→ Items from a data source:
= = = = = = =

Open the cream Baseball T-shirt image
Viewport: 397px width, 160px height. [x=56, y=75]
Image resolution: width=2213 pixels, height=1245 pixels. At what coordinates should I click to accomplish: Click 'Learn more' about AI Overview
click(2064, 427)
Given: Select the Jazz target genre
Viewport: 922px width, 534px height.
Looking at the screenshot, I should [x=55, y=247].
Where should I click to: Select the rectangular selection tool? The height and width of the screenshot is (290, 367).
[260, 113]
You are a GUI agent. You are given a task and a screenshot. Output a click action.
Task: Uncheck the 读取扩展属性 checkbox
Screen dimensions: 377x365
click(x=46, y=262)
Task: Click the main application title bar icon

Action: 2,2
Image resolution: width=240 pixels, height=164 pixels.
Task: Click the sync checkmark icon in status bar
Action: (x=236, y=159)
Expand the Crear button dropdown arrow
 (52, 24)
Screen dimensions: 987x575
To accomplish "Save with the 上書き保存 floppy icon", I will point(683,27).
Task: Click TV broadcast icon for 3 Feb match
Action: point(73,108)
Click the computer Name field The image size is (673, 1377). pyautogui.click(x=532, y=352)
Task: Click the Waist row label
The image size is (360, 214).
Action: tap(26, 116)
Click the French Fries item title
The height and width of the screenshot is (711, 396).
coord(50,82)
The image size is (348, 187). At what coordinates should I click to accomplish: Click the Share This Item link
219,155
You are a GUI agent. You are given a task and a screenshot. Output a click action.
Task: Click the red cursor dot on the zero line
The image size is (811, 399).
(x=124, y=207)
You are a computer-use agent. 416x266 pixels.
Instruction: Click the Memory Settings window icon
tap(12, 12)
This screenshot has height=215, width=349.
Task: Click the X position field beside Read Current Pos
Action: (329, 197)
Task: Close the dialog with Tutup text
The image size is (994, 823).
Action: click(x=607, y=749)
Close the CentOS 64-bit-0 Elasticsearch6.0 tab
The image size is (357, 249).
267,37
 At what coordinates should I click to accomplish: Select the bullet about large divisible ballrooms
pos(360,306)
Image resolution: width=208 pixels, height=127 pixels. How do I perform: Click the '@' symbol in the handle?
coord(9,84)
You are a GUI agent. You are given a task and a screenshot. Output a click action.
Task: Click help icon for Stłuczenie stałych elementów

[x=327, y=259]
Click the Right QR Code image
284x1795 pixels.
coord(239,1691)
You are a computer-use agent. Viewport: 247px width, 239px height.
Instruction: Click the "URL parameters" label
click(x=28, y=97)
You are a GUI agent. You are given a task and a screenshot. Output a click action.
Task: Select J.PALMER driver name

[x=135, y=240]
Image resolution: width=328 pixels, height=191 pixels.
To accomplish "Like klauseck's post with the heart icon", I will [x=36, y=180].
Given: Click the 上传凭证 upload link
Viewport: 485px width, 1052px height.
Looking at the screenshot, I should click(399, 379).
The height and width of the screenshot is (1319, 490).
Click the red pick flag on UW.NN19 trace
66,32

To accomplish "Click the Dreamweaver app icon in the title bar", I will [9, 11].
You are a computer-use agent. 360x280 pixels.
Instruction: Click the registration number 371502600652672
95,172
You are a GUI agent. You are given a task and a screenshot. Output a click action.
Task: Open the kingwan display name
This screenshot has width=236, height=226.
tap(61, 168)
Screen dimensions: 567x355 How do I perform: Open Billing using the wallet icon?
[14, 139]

= = = = = = =

→ WHAT YOU SHOULD DO:
Line count for the word "Close": tally the lines of the records above that hold it and give only that figure.

→ EXERCISE OUTPUT:
2